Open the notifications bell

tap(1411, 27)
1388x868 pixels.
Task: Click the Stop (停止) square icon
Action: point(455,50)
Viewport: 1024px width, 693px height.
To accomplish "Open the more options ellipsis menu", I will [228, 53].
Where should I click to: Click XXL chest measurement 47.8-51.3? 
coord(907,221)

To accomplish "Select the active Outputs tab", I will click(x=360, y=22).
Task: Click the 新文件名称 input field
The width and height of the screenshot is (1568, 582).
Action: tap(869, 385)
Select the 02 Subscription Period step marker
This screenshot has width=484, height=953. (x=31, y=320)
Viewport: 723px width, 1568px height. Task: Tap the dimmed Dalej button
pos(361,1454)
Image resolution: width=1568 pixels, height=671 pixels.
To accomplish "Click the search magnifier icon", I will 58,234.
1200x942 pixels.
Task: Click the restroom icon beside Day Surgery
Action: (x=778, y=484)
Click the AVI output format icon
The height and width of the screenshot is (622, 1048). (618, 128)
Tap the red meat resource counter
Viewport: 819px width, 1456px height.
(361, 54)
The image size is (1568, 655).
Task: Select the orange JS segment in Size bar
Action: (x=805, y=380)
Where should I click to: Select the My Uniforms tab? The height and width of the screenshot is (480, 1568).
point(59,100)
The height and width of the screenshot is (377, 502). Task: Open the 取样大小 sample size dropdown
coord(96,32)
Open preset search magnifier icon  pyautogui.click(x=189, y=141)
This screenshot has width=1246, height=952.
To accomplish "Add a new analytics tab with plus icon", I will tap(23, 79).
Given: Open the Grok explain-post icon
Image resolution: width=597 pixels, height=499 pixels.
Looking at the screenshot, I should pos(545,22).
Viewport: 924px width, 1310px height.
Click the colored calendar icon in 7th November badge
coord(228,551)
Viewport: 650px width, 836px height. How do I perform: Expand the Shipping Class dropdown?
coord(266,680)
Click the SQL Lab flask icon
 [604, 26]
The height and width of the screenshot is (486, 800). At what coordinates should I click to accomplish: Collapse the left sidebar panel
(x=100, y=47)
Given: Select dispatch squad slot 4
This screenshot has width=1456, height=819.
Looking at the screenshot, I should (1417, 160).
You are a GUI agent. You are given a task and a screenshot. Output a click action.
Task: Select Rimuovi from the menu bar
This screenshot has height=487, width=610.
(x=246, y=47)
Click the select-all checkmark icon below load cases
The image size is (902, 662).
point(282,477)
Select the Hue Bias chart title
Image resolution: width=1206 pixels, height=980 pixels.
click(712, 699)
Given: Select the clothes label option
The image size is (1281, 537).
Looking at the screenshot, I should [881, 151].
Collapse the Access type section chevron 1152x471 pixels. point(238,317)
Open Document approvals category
• • •
**What you are asked to do:** Present the rows from the beginning through the line containing "will [228, 53].", inclusive, as a Markdown table with the columns No. and Text. Number each line and leave out blank lines.

**Solution to the problem:**
| No. | Text |
|---|---|
| 1 | Open the notifications bell |
| 2 | tap(1411, 27) |
| 3 | 1388x868 pixels. |
| 4 | Task: Click the Stop (停止) square icon |
| 5 | Action: point(455,50) |
| 6 | Viewport: 1024px width, 693px height. |
| 7 | To accomplish "Open the more options ellipsis menu", I will [228, 53]. |